> _To do_
Give back the whole listing exactly as it is written.

** Available data follows **

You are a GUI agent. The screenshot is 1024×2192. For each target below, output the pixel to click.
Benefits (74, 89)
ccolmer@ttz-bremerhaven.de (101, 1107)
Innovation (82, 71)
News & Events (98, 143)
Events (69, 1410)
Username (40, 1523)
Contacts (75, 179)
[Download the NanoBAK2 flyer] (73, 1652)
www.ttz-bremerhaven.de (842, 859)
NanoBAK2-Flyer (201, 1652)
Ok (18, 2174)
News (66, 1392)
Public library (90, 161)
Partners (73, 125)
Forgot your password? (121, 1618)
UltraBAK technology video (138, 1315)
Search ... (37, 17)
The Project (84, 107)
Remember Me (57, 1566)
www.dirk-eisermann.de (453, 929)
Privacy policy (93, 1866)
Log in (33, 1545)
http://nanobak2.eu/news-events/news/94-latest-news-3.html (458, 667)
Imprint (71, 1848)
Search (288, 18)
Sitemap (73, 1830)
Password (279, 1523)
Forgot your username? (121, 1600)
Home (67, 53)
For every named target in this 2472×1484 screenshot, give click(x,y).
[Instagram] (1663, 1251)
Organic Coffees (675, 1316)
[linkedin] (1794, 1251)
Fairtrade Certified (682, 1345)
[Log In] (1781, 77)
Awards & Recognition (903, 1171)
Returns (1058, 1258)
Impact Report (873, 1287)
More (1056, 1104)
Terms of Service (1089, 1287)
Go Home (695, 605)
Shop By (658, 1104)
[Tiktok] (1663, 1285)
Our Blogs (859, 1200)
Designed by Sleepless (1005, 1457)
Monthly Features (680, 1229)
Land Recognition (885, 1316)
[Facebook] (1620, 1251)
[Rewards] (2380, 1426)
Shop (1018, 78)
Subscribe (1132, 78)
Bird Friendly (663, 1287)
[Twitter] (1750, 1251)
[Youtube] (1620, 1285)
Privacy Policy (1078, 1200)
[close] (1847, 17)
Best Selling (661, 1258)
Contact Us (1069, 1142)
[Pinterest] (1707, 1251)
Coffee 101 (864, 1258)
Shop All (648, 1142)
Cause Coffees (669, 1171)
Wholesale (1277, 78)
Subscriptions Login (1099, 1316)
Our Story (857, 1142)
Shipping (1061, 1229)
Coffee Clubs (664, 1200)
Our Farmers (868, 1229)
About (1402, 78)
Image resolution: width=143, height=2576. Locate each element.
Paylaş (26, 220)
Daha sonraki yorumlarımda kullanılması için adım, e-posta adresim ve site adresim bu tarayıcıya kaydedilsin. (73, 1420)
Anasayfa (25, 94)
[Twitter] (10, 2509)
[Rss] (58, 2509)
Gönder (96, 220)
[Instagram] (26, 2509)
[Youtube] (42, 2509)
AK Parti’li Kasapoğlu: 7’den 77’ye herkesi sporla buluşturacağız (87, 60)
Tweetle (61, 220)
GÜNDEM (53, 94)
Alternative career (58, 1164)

** End of Available data **

> _Response to the exercise_
You are a GUI agent. The screenshot is 1024×2192. For each target below, output the pixel to click.
Benefits (74, 89)
ccolmer@ttz-bremerhaven.de (101, 1107)
Innovation (82, 71)
News & Events (98, 143)
Events (69, 1410)
Username (40, 1523)
Contacts (75, 179)
[Download the NanoBAK2 flyer] (73, 1652)
www.ttz-bremerhaven.de (842, 859)
NanoBAK2-Flyer (201, 1652)
Ok (18, 2174)
News (66, 1392)
Public library (90, 161)
Partners (73, 125)
Forgot your password? (121, 1618)
UltraBAK technology video (138, 1315)
Search ... (37, 17)
The Project (84, 107)
Remember Me (57, 1566)
www.dirk-eisermann.de (453, 929)
Privacy policy (93, 1866)
Log in (33, 1545)
http://nanobak2.eu/news-events/news/94-latest-news-3.html (458, 667)
Imprint (71, 1848)
Search (288, 18)
Sitemap (73, 1830)
Password (279, 1523)
Forgot your username? (121, 1600)
Home (67, 53)
For every named target in this 2472×1484 screenshot, give click(x,y).
[Instagram] (1663, 1251)
Organic Coffees (675, 1316)
[linkedin] (1794, 1251)
Fairtrade Certified (682, 1345)
[Log In] (1781, 77)
Awards & Recognition (903, 1171)
Returns (1058, 1258)
Impact Report (873, 1287)
More (1056, 1104)
Terms of Service (1089, 1287)
Go Home (695, 605)
Shop By (658, 1104)
[Tiktok] (1663, 1285)
Our Blogs (859, 1200)
Designed by Sleepless (1005, 1457)
Monthly Features (680, 1229)
Land Recognition (885, 1316)
[Facebook] (1620, 1251)
[Rewards] (2380, 1426)
Shop (1018, 78)
Subscribe (1132, 78)
Bird Friendly (663, 1287)
[Twitter] (1750, 1251)
[Youtube] (1620, 1285)
Privacy Policy (1078, 1200)
[close] (1847, 17)
Best Selling (661, 1258)
Contact Us (1069, 1142)
[Pinterest] (1707, 1251)
Coffee 101 (864, 1258)
Shop All (648, 1142)
Cause Coffees (669, 1171)
Wholesale (1277, 78)
Subscriptions Login (1099, 1316)
Our Story (857, 1142)
Shipping (1061, 1229)
Coffee Clubs (664, 1200)
Our Farmers (868, 1229)
About (1402, 78)
Image resolution: width=143, height=2576. Locate each element.
Paylaş (26, 220)
Daha sonraki yorumlarımda kullanılması için adım, e-posta adresim ve site adresim bu tarayıcıya kaydedilsin. (73, 1420)
Anasayfa (25, 94)
[Twitter] (10, 2509)
[Rss] (58, 2509)
Gönder (96, 220)
[Instagram] (26, 2509)
[Youtube] (42, 2509)
AK Parti’li Kasapoğlu: 7’den 77’ye herkesi sporla buluşturacağız (87, 60)
Tweetle (61, 220)
GÜNDEM (53, 94)
Alternative career (58, 1164)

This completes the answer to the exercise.